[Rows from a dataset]
<<<<

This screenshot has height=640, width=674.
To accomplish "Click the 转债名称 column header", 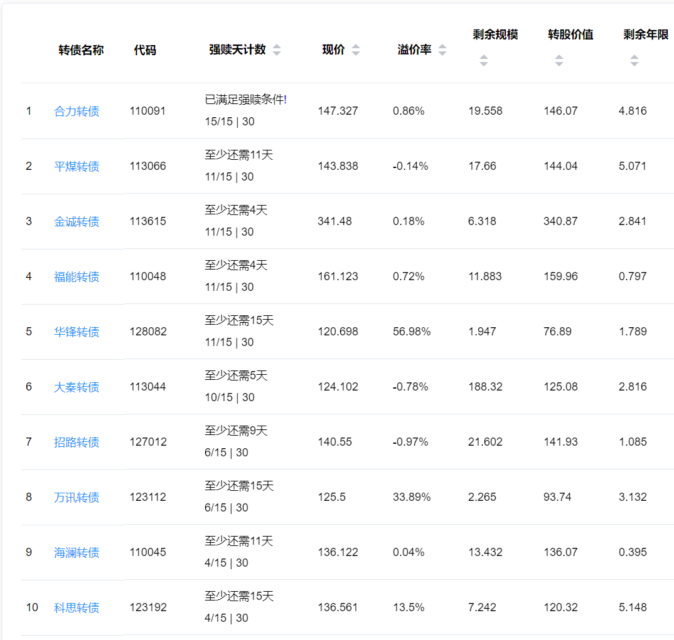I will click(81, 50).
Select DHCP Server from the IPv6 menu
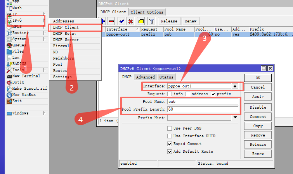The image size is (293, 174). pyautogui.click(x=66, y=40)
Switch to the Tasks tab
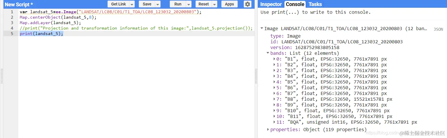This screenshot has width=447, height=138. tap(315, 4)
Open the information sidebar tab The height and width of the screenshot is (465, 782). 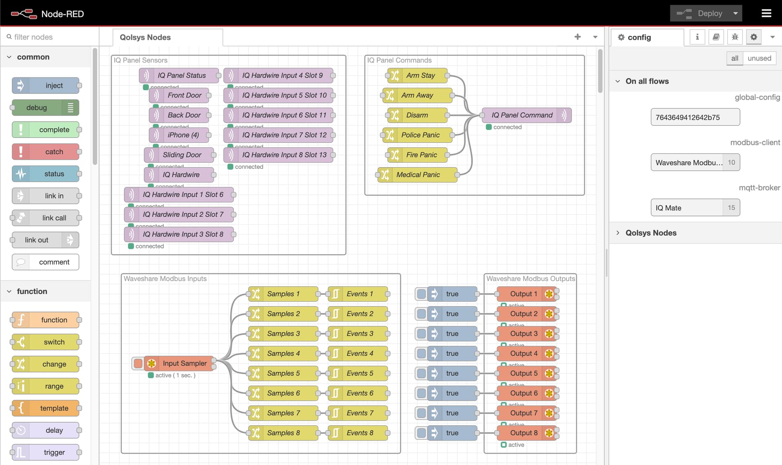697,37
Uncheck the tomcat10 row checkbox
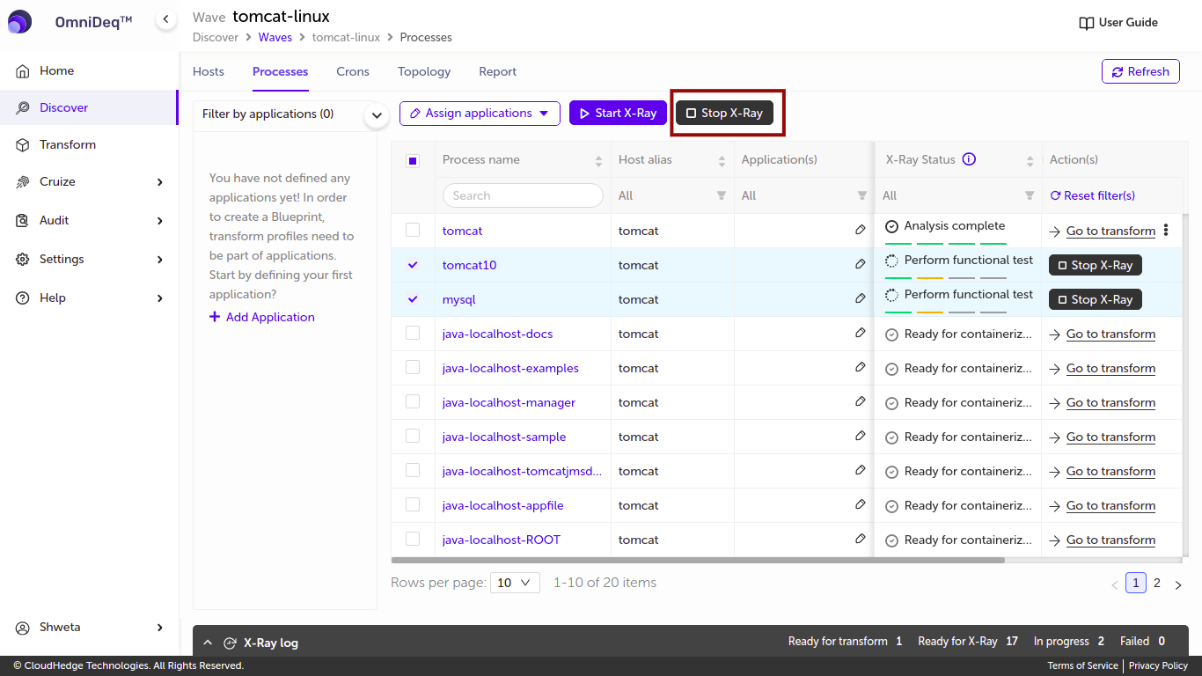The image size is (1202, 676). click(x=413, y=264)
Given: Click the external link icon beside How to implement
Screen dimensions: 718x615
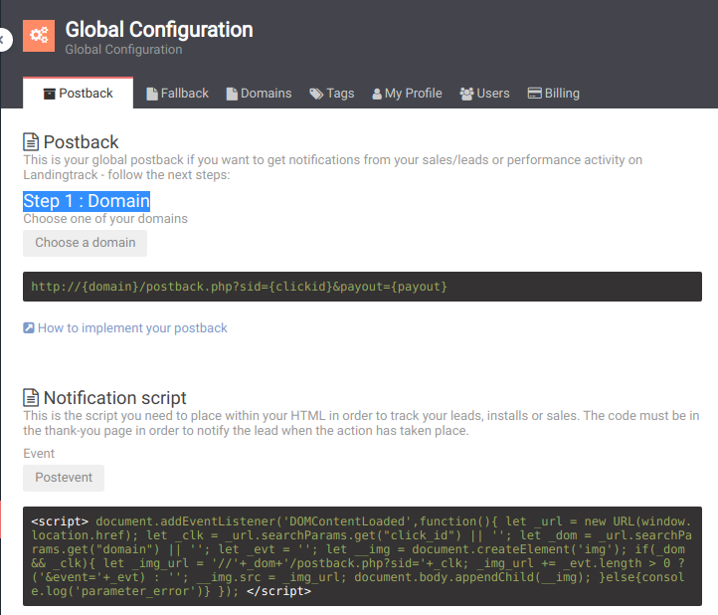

>>>>
<<<<

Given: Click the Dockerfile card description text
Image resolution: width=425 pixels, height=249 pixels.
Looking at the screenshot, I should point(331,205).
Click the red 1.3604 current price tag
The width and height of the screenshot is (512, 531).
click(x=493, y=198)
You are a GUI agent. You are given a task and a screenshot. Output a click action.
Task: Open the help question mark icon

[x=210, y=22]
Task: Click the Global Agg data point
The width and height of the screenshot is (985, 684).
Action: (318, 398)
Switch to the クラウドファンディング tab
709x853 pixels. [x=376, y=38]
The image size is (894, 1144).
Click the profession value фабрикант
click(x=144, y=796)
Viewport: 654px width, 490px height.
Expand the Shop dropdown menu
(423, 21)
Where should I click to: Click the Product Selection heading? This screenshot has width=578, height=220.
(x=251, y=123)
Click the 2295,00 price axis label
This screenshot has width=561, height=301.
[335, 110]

>>>>

▶ _Problem_
Gather every line of the rows above that contains the word "icon", and list each one in full.

▶ _Answer in full_
Given: Click the external link icon beside How to implement
Task: Open the help question mark icon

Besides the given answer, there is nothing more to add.